■ REQUIRED TASKS:
[1] Transcribe from the fishing thread everything from "The gold hooks" down to "plenty of pics.".
[2] In the fishing thread, what do the straws on a rig imitate?
[3] Take the fishing thread further, continuing on from its final sentence.

■ READING PASSAGE:

____________

They flash and the spanish think there them little minners. Other good spabnish techniques is livelining, jackson rigging, and tossing stingsilvers and gotchas. If you ever see a tight ball of glass minnows or other bait put a gotcha or straw rig in the middle and jig up and down. Caught my first two spanish doing that. And dont use under 8lb mono! 6lb fireline works good to, i caught my first on 6lb mono and that was kind of hairy for me


----------



## SmoothLures (Feb 13, 2008)

The gold hooks are for flash, and the straws look like the line of anchovies or silversides. Next time you catch a Spanish and lay him on the pier, look closely and you'll often see them spit up some 2" silversides, the silver line is what you're imitating with the straws. If you've never seen a anchovy or silverside, google them and you'll find plenty of pics.

____________

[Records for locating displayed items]
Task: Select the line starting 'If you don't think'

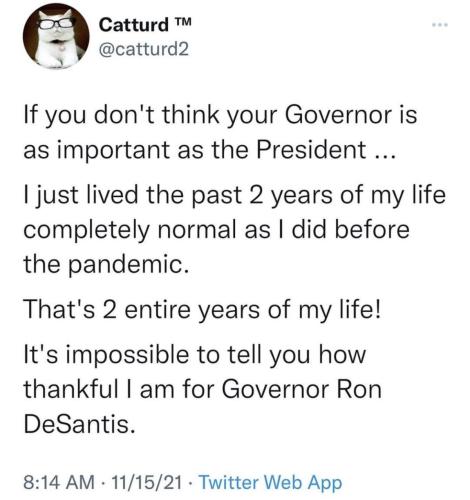Action: [220, 115]
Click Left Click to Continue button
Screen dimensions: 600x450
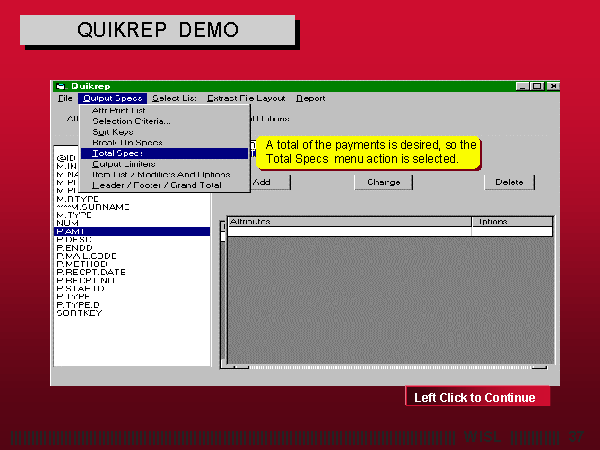click(x=476, y=398)
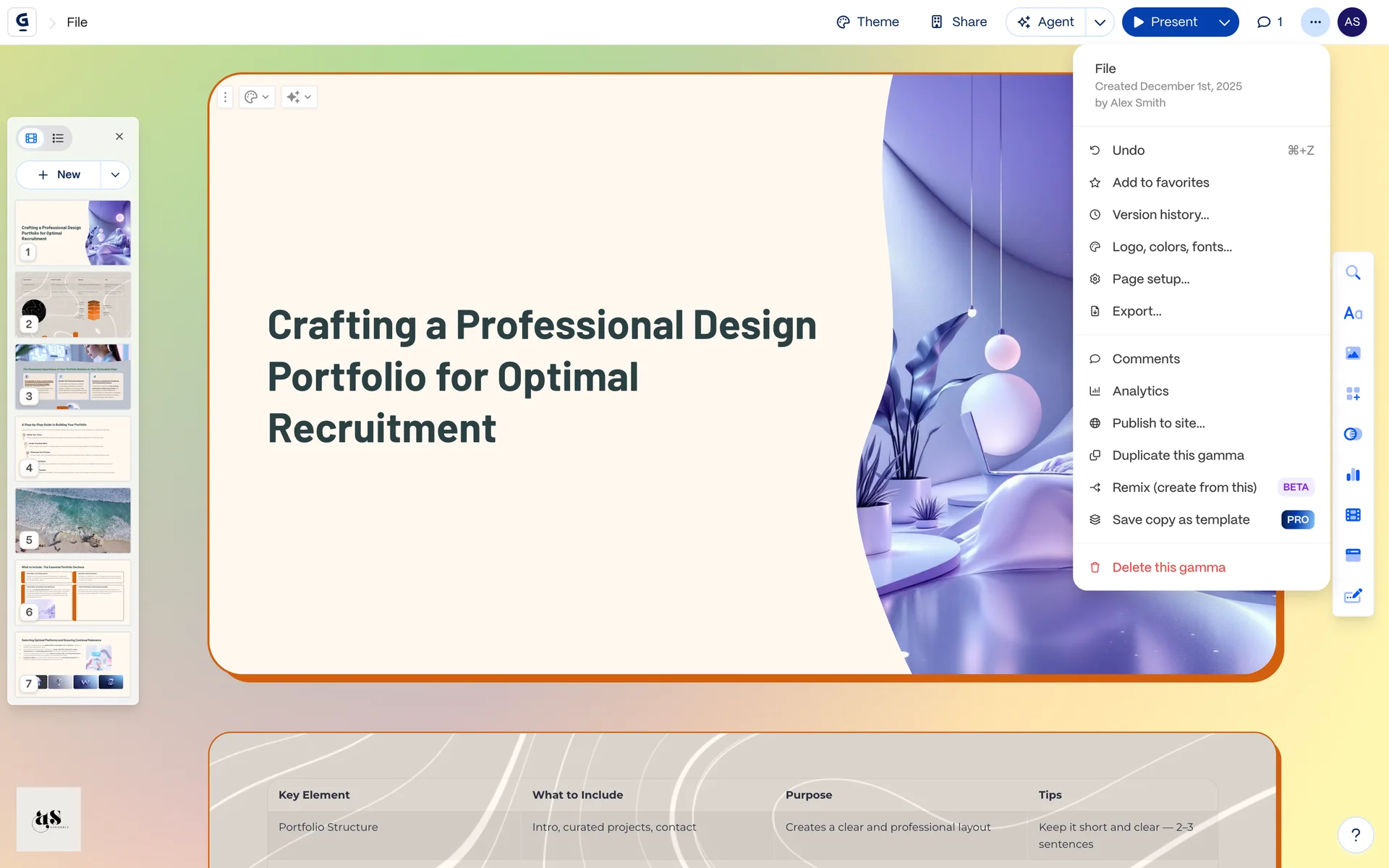The image size is (1389, 868).
Task: Select slide 5 beach thumbnail
Action: click(x=73, y=520)
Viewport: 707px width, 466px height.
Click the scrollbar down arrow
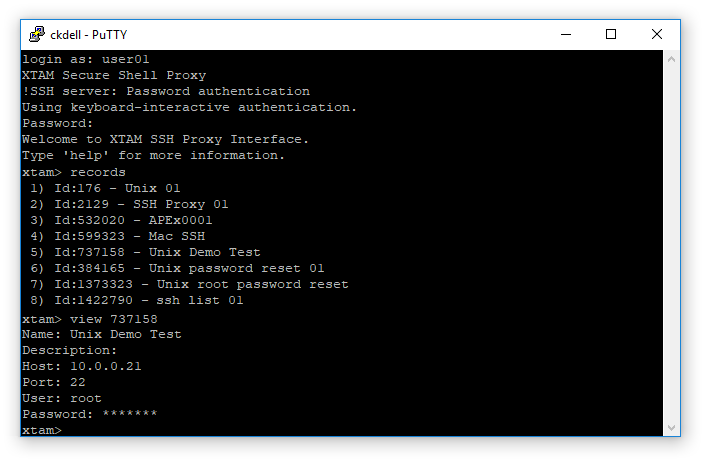pyautogui.click(x=673, y=428)
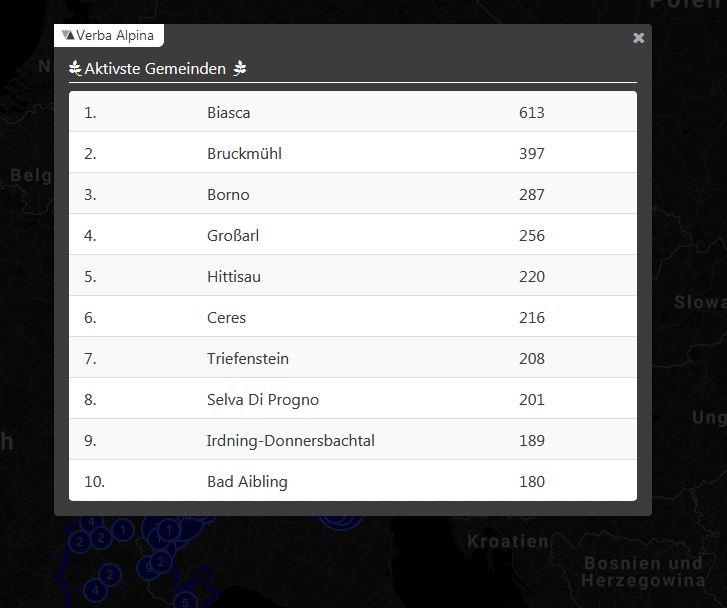The height and width of the screenshot is (608, 727).
Task: Click the rank number 5. cell
Action: (x=90, y=277)
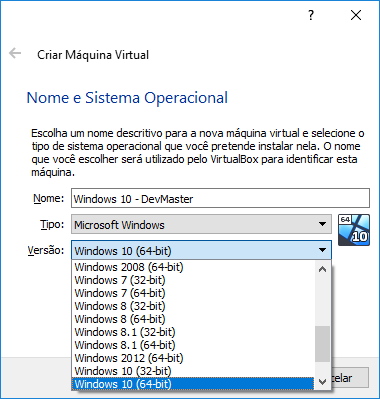Click the back arrow icon

(15, 53)
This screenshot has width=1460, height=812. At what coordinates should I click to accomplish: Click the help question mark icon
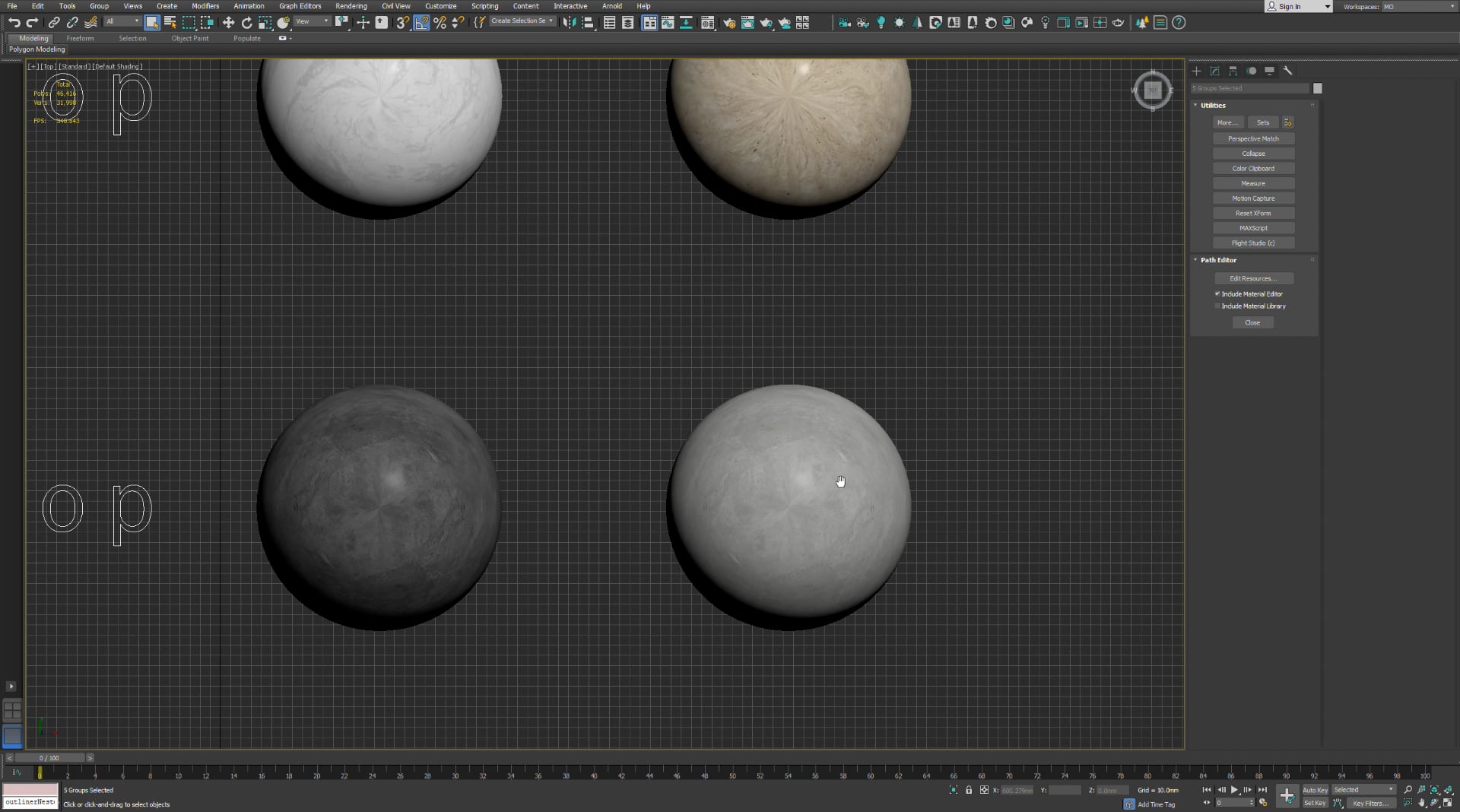pyautogui.click(x=1179, y=23)
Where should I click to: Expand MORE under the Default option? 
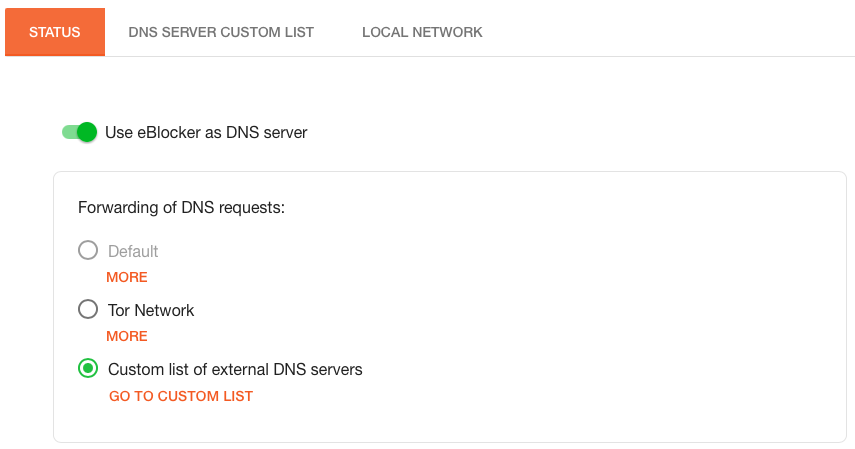127,277
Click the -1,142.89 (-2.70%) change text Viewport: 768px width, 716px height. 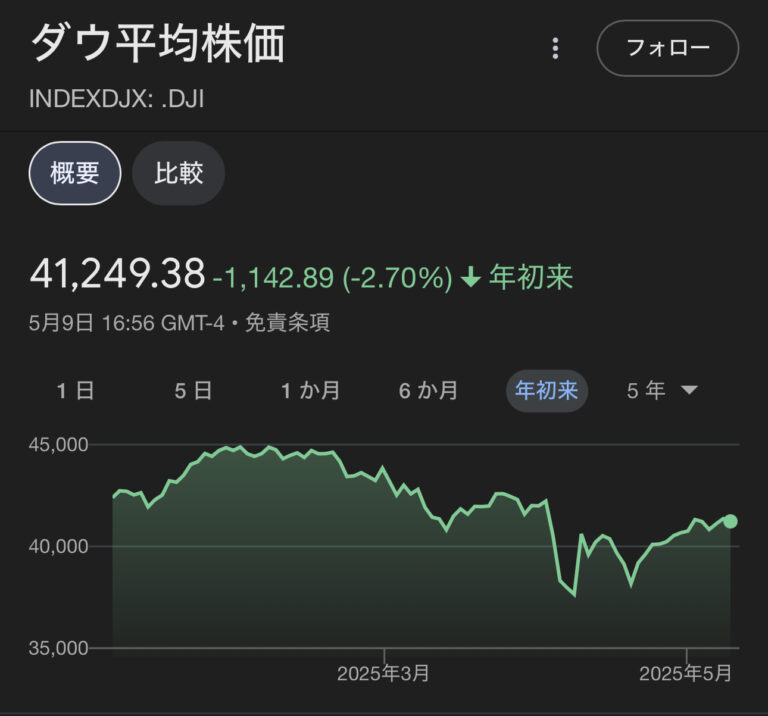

____________

■ TASK ANSWERS:
[1]
The gold hooks are for flash, and the straws look like the line of anchovies or silversides. Next time you catch a Spanish and lay him on the pier, look closely and you'll often see them spit up some 2" silversides, the silver line is what you're imitating with the straws. If you've never seen a anchovy or silverside, google them and you'll find plenty of pics.

[2] The line of anchovies or silversides.

[3]
----------



## Gary Carrier (Oct 11, 2012)

Googled them! Now I know the deal! Thanks!


SmoothLures said:


> The gold hooks are for flash, and the straws look like the line of anchovies or silversides. Next time you catch a Spanish and lay him on the pier, look closely and you'll often see them spit up some 2" silversides, the silver line is what you're imitating with the straws. If you've never seen a anchovy or silverside, google them and you'll find plenty of pics.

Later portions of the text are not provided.